嘘を、つくことは心苦しかったが、この際は仕方ない。本当の事を話したら、頭がおかしいのかと疑われることだろう。
「でも、実際こうして会ってみて、ちょっと意外だったな。もっとこう・・・・・・とりすました感じの子だと思っていたから」
「何それ?」
「えーとね、もっと静かで、大人っぽい子なのかなーって想像していたから」
「それって、俺が子供っぽいって貶してるの?」
剣心は憤慨したように、ぷいっと薫に背を向けた。
「そうじゃなくて・・・・・・」
薫は身を起こして、そっぽを向いた剣心の顔をのぞきこむように首を伸ばす。
「もし、わたしに会っても、こんなふうにお喋りしてくれたり、ましてや手合わせしたいだなんて言ってくれるとは思わなかったの。だから、意外だって言った
のは、嬉しいってことなの」
薫の口調は真剣だった。それは、嘘偽りない感想だったから。
元の時代―――明治の、薫の良人である剣心は、初めて会ったときからずっと薫を守るという立場を貫いている。それは女性としては最上級の幸せだ。
しかし薫は女であると同時に、剣士でもある。必要なときには自分で自分の身も守ってきたし、剣心も一門を背負う薫の立場を尊重してくれている。
だから勿論、それはそれで満足しているのだが―――でも、剣の道を歩む者の本能として、「より強い相手と戦ってみたい」という欲求だって、薫にはある
のだ。
だから、こうして剣心と―――少年時代の剣心とはいえ、自分よりずっと強い彼と無心で手合わせが出来たことが、とても嬉しかった。
「時間を遡る」というこのありえない出来事がもたらしてくれた、貴重なひとときだと思った。

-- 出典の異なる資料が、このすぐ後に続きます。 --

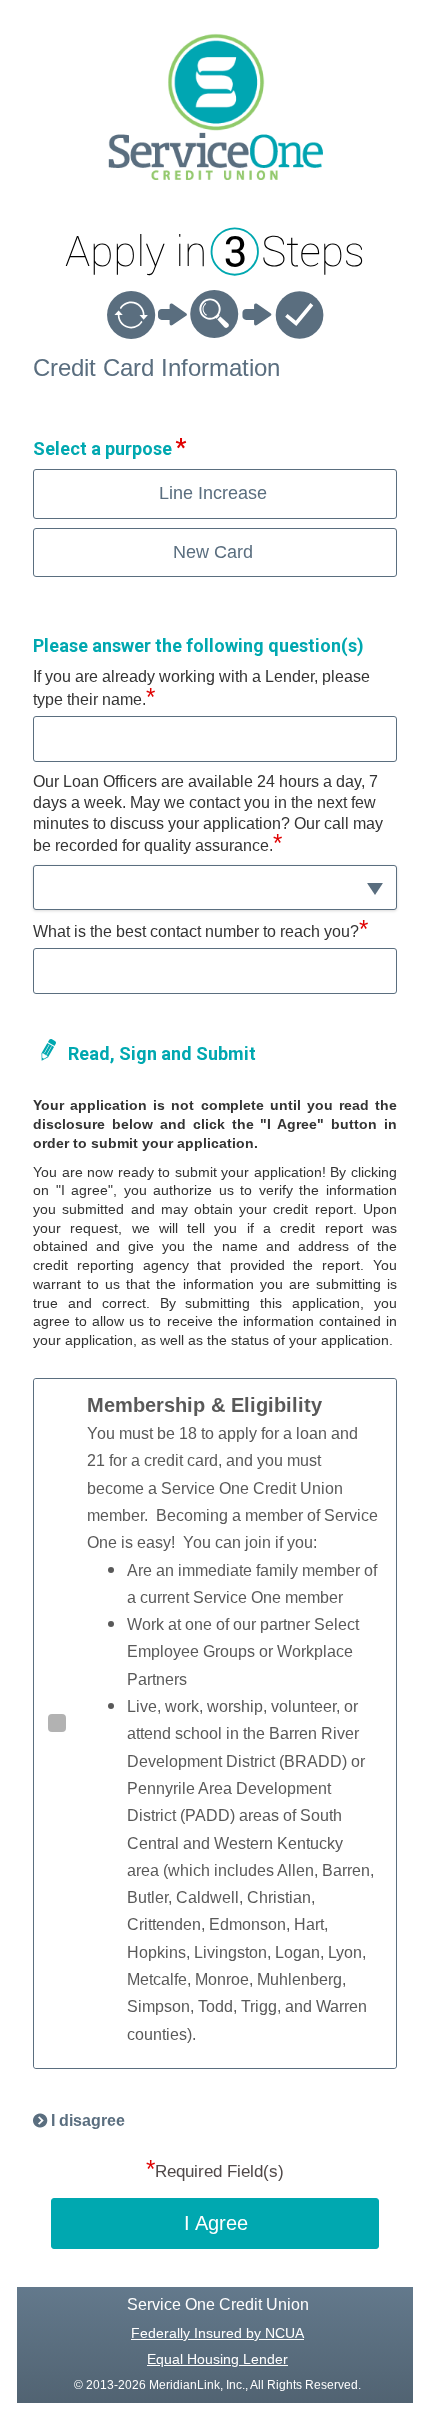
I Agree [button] (216, 2223)
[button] (215, 887)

「それにね、あなたがちゃんと、わたしが来るのを待っていてくれたのも嬉しかったの。わたしも、また会えるのを、楽しみにしていたから」
この時代の剣心に、こうしてまた会えるかなんてわからなかったから、だから。
「だから・・・・・・ありがとう」
剣心は、横を向いたまま薫の方を向いてくれない。
「・・・・・・剣心?」
そんなに怒らせてしまったのか、と薫は悲しくなる。
「ねぇ、剣心・・・・・・」
ぐい、と背中を伸ばして向こう側にある彼の顔を見ようとすると、剣心はうつぶせになって薫の目から逃げようとする。
「・・・・・・ごめんね」
「なんで謝るの」
「え、だって剣心怒って」
「怒ってない! 喜んでるの!」
予想していなかった反応に、薫は虚を突かれる。
「・・・・・・どうして?」
「どうしてって・・・・・・」
剣心は、身体を反転させた。
仰向けになってようやく薫の方をむいたその顔は、すっかり真っ赤になっていた。
「・・・・・・俺も、薫が来るの、待ってたから」
口の中でごにょごにょと発声するような、小さな声。しかし、至近距離にいる薫の耳にはしっかり届いた。

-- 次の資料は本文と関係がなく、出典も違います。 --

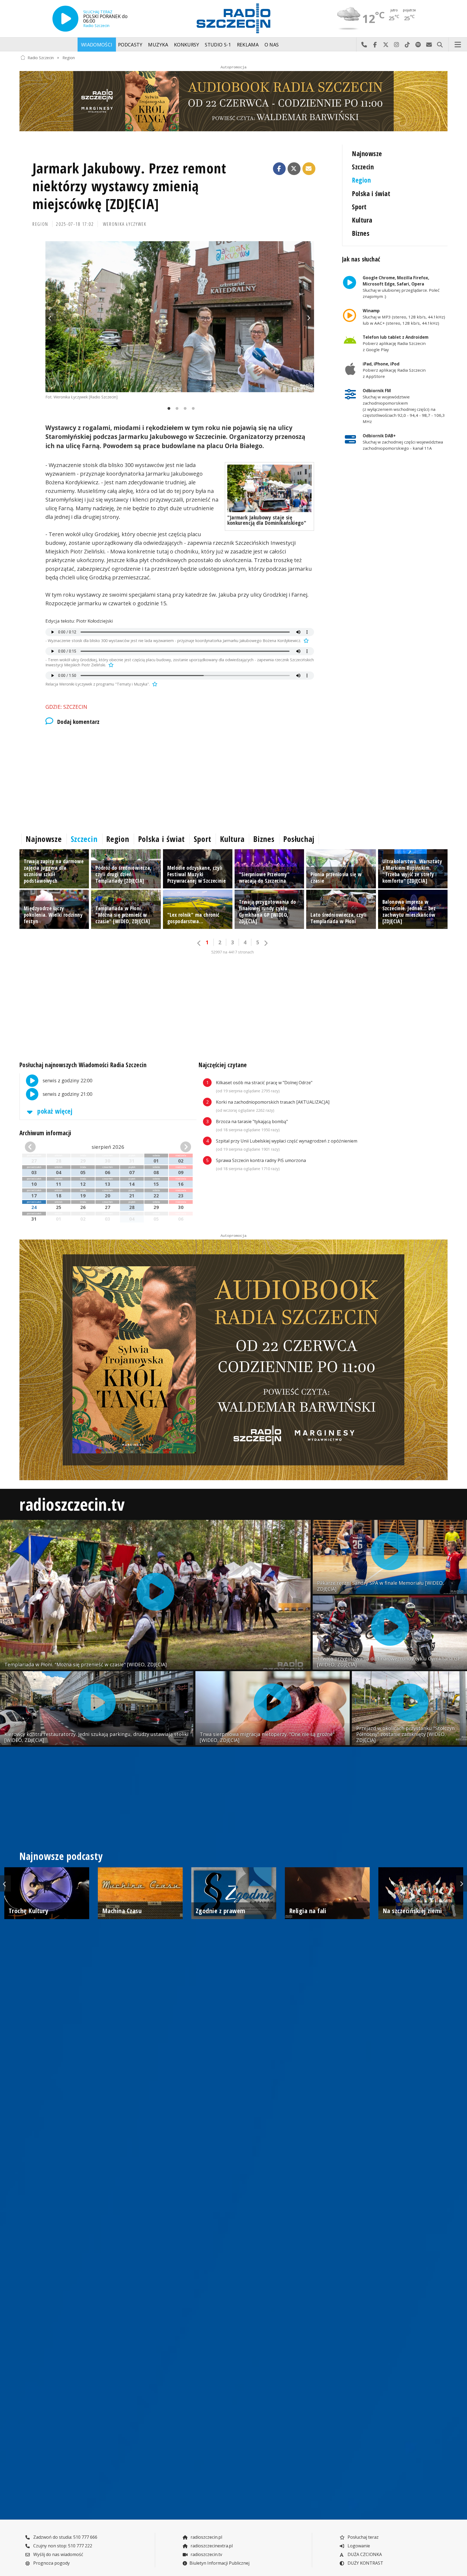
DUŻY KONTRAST (364, 2563)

そして、なんというか剣心につられて―――伝染ってしまったかのように、薫の頬にも血が上る。
「ど、どうして薫まで照れるんだよっ!」
「あ、あれ? どうしてだろなんか伝染っちゃったみたい、おかしいな」
薫は慌てて剣心の顔を覗きこむ姿勢をやめて、先程と同じ位置に寝転んだ。
ふたりは互いに空を見つめたまま、しばらく無言で仰向けのまま動かないでいた。
そろそろ顔の火照りも落ち着いたかな、と思った薫がそろりと首を動かして、隣の剣心を窺うと―――
まったく同じタイミングで、同じようにこっそりと、剣心も薫の方を見た。
ばちん、と目があう。
何を言ったらいいのか、視線を絡ませたまま二人が発する言葉に困っていると、これまた絶妙なタイミングで、はるか頭上で烏が鳴いた。
「・・・・・・ふ」
「ふ、あ、あははははは!」
ぱちん、と。張り詰めていた何かが弾けたように、二人同時に笑い出す。その声に驚いたかのように、烏は羽音を立てて梢から飛び去った。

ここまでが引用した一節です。